* [Requirement]: Nothing past the line containing "Viewport: 664px width, 696px height." belongs in the output. Copy exactly every line of the data below from the first up to and including it.

* [Material for this exercise]:

* * *

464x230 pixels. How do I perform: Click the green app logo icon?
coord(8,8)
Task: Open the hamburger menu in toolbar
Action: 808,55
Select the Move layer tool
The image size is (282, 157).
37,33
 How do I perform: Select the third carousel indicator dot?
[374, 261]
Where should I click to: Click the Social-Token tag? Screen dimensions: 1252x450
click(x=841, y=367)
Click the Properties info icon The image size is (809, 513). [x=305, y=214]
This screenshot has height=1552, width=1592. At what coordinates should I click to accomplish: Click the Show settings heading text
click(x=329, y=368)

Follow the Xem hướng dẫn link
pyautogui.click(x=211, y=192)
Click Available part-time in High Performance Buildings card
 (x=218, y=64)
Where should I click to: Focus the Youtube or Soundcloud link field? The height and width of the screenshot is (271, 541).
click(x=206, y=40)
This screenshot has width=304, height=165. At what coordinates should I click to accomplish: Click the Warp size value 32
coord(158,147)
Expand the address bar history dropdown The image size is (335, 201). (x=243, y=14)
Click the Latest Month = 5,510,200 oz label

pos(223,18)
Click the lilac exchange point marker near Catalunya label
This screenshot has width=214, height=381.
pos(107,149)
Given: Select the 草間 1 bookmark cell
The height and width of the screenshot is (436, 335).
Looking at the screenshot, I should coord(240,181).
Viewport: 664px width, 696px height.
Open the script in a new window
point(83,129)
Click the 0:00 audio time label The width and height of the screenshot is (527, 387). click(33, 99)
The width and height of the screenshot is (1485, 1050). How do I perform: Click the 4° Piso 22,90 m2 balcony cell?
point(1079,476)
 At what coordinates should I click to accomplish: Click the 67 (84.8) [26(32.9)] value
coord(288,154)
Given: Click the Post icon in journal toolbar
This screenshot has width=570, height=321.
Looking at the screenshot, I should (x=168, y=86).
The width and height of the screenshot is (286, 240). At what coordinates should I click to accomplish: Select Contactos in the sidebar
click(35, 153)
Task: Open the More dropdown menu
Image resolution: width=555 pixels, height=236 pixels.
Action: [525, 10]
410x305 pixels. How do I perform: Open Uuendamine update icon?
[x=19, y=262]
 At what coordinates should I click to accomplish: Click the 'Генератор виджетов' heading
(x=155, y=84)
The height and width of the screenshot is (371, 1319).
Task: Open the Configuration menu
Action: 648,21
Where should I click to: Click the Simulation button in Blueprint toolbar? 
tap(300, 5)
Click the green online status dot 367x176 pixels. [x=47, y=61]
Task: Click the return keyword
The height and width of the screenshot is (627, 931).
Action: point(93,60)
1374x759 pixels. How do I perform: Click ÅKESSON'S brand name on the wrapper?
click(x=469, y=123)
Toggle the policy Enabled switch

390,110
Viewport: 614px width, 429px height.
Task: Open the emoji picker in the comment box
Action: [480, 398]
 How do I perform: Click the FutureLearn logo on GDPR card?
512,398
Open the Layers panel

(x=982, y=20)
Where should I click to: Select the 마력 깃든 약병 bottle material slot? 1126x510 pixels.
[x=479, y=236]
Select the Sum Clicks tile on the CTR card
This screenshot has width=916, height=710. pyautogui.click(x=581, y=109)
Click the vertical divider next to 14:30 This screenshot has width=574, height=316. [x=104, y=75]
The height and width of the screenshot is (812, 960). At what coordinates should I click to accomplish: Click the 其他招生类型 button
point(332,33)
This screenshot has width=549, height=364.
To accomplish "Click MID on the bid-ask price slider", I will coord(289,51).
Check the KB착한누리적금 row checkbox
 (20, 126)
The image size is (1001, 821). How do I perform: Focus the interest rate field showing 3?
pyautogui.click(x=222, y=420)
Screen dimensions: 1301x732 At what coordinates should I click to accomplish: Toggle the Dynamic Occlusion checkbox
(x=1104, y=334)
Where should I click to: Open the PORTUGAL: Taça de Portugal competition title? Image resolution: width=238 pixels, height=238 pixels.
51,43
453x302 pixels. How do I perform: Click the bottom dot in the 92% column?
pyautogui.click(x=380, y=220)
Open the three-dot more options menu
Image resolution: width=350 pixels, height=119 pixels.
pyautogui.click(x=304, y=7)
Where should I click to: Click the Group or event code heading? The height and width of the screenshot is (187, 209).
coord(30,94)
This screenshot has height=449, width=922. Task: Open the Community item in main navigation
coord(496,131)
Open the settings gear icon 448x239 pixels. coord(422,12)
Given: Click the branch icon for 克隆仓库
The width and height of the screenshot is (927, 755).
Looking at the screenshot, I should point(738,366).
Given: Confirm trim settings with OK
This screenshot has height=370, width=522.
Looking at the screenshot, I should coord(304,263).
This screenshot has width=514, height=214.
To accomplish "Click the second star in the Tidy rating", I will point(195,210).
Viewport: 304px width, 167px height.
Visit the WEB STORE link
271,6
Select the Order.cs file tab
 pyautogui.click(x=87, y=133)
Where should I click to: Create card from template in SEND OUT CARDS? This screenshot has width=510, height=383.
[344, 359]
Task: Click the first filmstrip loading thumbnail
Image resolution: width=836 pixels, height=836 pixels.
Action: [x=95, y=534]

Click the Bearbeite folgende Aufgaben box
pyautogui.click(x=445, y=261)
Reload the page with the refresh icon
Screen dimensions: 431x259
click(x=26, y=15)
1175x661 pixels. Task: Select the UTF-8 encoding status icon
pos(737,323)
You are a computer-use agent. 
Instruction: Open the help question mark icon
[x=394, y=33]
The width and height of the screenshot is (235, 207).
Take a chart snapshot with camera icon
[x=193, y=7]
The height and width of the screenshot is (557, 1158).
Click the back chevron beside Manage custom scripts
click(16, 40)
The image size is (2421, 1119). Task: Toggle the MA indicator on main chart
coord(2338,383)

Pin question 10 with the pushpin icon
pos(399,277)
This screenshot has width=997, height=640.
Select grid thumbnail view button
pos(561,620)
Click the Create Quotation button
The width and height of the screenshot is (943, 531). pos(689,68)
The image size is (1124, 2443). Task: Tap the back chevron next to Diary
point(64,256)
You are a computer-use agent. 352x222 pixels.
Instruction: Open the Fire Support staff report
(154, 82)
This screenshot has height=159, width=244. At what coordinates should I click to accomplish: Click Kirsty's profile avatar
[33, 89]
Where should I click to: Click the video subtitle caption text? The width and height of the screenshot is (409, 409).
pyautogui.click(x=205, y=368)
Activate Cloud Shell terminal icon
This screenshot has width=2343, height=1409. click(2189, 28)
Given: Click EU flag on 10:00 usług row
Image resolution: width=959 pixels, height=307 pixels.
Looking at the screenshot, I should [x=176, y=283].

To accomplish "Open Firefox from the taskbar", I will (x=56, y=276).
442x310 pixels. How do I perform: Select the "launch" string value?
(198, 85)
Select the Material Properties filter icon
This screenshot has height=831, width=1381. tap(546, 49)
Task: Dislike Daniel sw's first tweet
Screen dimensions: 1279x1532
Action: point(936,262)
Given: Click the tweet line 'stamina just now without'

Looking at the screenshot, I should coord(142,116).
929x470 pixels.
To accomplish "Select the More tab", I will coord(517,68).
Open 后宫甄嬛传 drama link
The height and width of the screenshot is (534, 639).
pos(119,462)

* * *

* [Solved exercise]:
464x230 pixels. How do I perform: Click the green app logo icon?
coord(8,8)
Task: Open the hamburger menu in toolbar
Action: 808,55
Select the Move layer tool
The image size is (282, 157).
37,33
 How do I perform: Select the third carousel indicator dot?
[374, 261]
Where should I click to: Click the Social-Token tag? Screen dimensions: 1252x450
click(x=841, y=367)
Click the Properties info icon The image size is (809, 513). [x=305, y=214]
This screenshot has height=1552, width=1592. At what coordinates should I click to accomplish: Click the Show settings heading text
click(x=329, y=368)

Follow the Xem hướng dẫn link
pyautogui.click(x=211, y=192)
Click Available part-time in High Performance Buildings card
 (x=218, y=64)
Where should I click to: Focus the Youtube or Soundcloud link field? The height and width of the screenshot is (271, 541).
click(x=206, y=40)
This screenshot has width=304, height=165. At what coordinates should I click to accomplish: Click the Warp size value 32
coord(158,147)
Expand the address bar history dropdown The image size is (335, 201). (x=243, y=14)
Click the Latest Month = 5,510,200 oz label

pos(223,18)
Click the lilac exchange point marker near Catalunya label
This screenshot has width=214, height=381.
pos(107,149)
Given: Select the 草間 1 bookmark cell
The height and width of the screenshot is (436, 335).
Looking at the screenshot, I should coord(240,181).
Viewport: 664px width, 696px height.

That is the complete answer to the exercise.